Well, in just two years, McGuinness has transformed the county football team from what it was – a wounded thing – into what it has become: the talk of the town. And for a few hours, McGuinness has been talking – to television broadcasters, radio interviewers and newspaper people.
By now most people have departed and after draining the last few drops of tea from a metal dispenser, he settles back into a chair and answers the questions of about 20 newspaper people, cordially and at length. It is late and the town feels sleepy and McGuinness gives the impression that he is in no rush: Jackson’s Hotel Midnight court. Here he is now explaining why he loves coaching the game tonight and his mind projects an instant not from Donegal’s recent hair-raising adventures in Croke Park but to his days with Limavady College.
Gaelic football tradition hardly formed a central part of the college charter: there had never been a team before McGuinness arrived there. So he formed a club and begged, borrowed and stole from the soccer club, the cricket club, the debating club. Whoever.
They won the league in their first year of existence and the championship the year after that.
“There was a young lad that never played the game before and he came on in the final of the second year for about five minutes,” McGuinness recalls with enthusiasm.
“And he won the ball. And he slipped the ball and about a couple of minutes after that, he won the ball and slipped the ball and somebody else kicked it over the bar. And that was the best buzz I ever got out of football coaching. Because this young fella had never set foot on a pitch before and all of a sudden, at a very small level, he was part of a winning team. And his face and his team-mates’ faces looking at him was unbelievable.

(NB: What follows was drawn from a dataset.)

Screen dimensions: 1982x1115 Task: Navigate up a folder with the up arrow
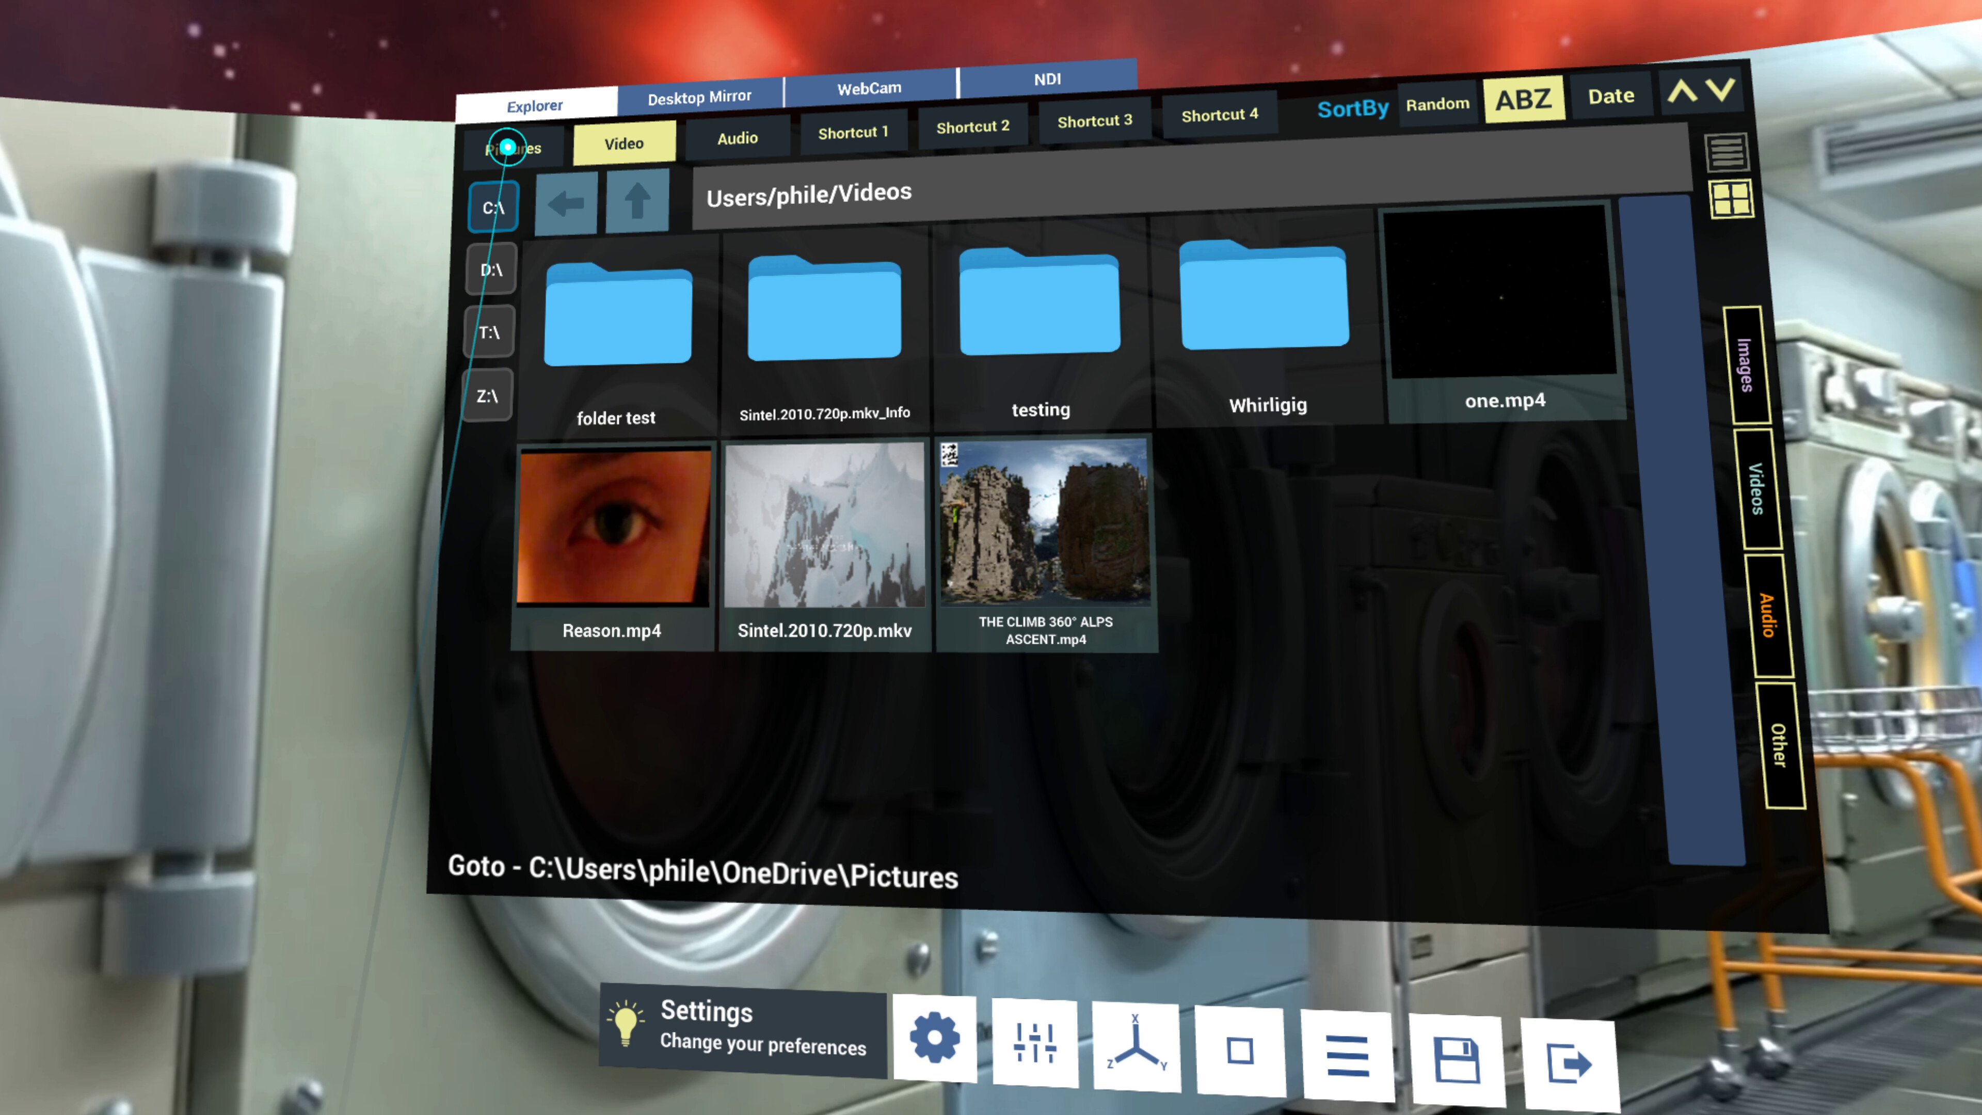(x=636, y=202)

“So it is not all about the pomp of it. This is a huge game we have coming up. It is the All-Ireland final. But it is the small things – sometimes you see something at training and you think you are in a very privileged position. You see someone in full flight kicking a point and it is like a snapshot. And you think that you are privileged to be there.”
Being there was all McGuinness ever wanted. There is an element of star-dusted fate to the way his intercounty career bloomed, with Brian McEniff noticing something in the lanky, curly-haired teenager from Glenties in a trial game in the winter of 1991.

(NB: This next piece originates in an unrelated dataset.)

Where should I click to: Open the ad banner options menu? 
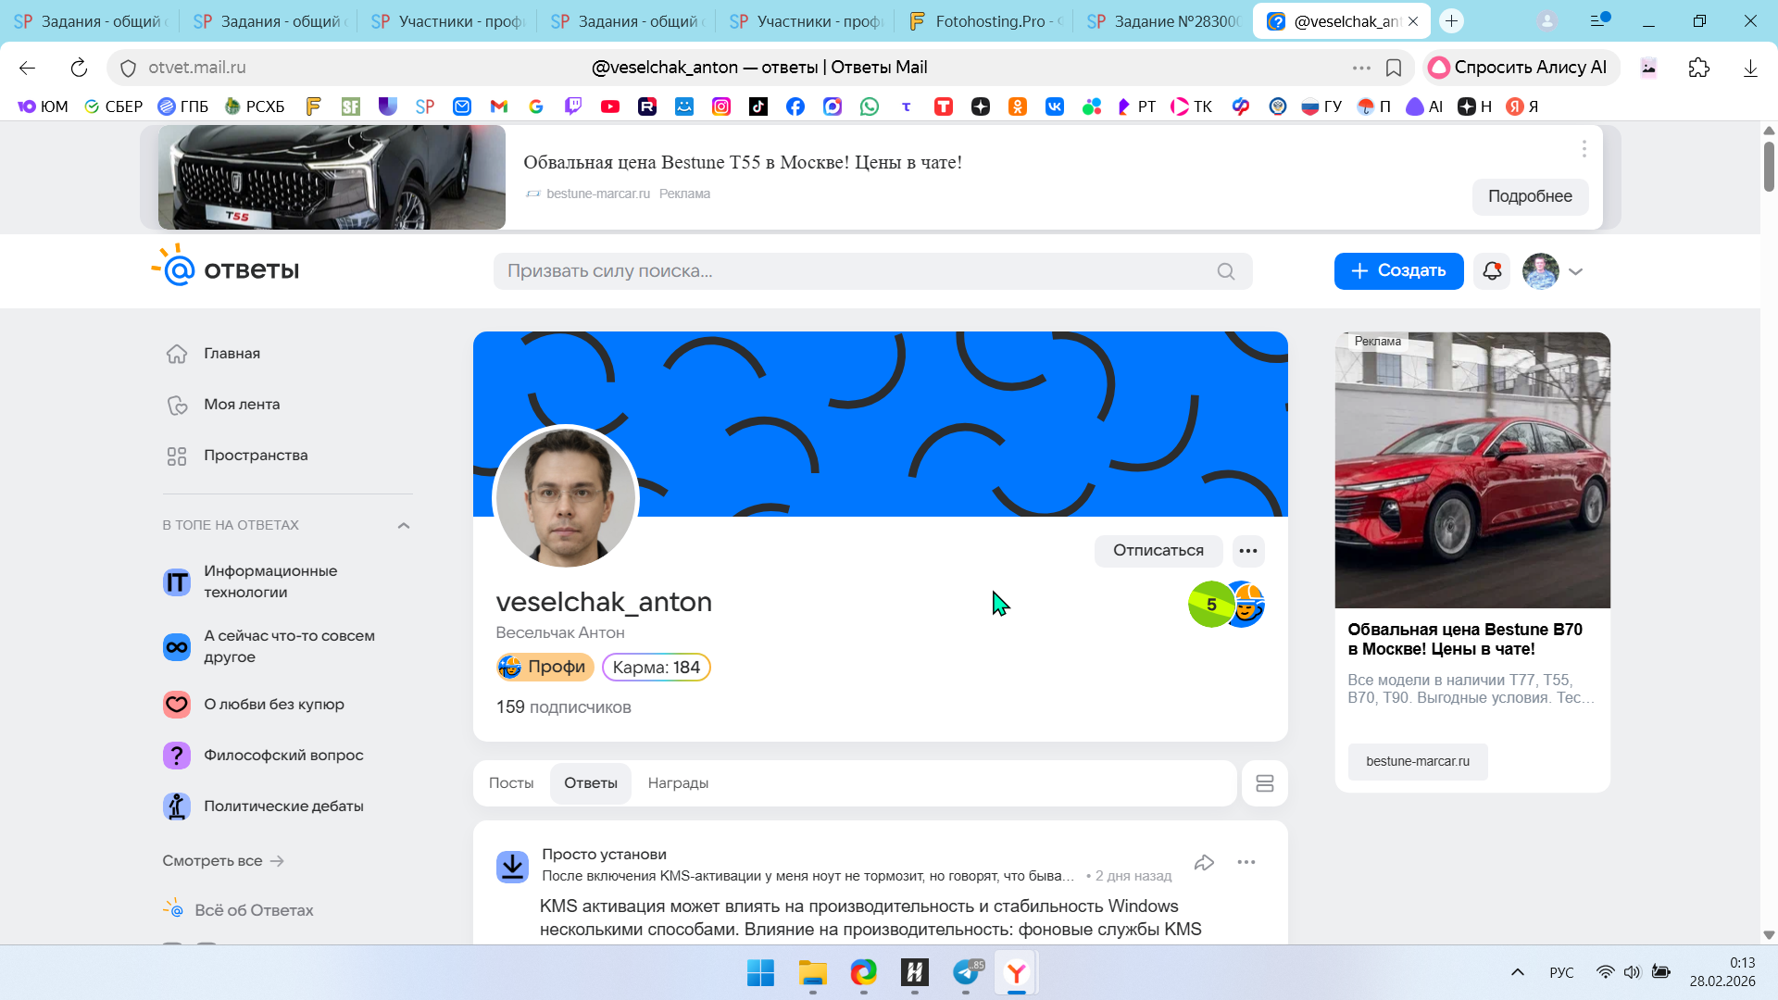point(1584,149)
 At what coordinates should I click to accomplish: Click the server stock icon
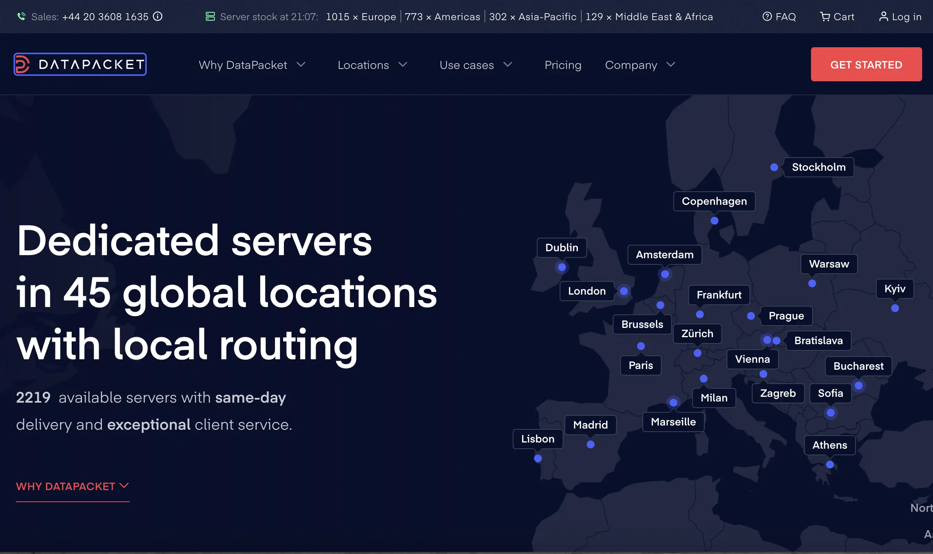point(210,17)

McGuinness was just home from Boston for Christmas. He stayed and by the following September, he had yet to play a championship match, but had an Ulster and All-Ireland medal.
He played for Donegal for 14 years, a light, skilful midfielder on a team that managed to pack entire suitcases of sporting heartbreak into their seasons.
McGuinness and his family suffered genuine tragedy in the same period: his brother Mark was killed in a car accident shortly after the Ulster final [which Donegal lost to Derry] in 1998. Mark was driving Jim to Dublin airport. It was the second family bereavement: they lost their oldest boy Charles to a heart condition in 1986.
Four years later, Jim told this newspaper of trying to play football through the haze of pain he was going through. This was early in the Ulster championship of 2002: he had just played a fine game against Cavan, which established his form for the season.
“I think fellas knew I was going through a wild bad time of it. But only the likes of a best friend will say anything to you about it. You have to do a lot of soldiering on your own in a situation like that. And you know, some people just break and away you go. So this year, I just said to myself it had to change. For Mark’s sake and for my sake.”
And so he persevered, still kicking ball for Donegal until a broken leg finished his career, then coaching his club Glenties – Naomh Conaill – to its first ever intermediate title and then to its first ever senior title.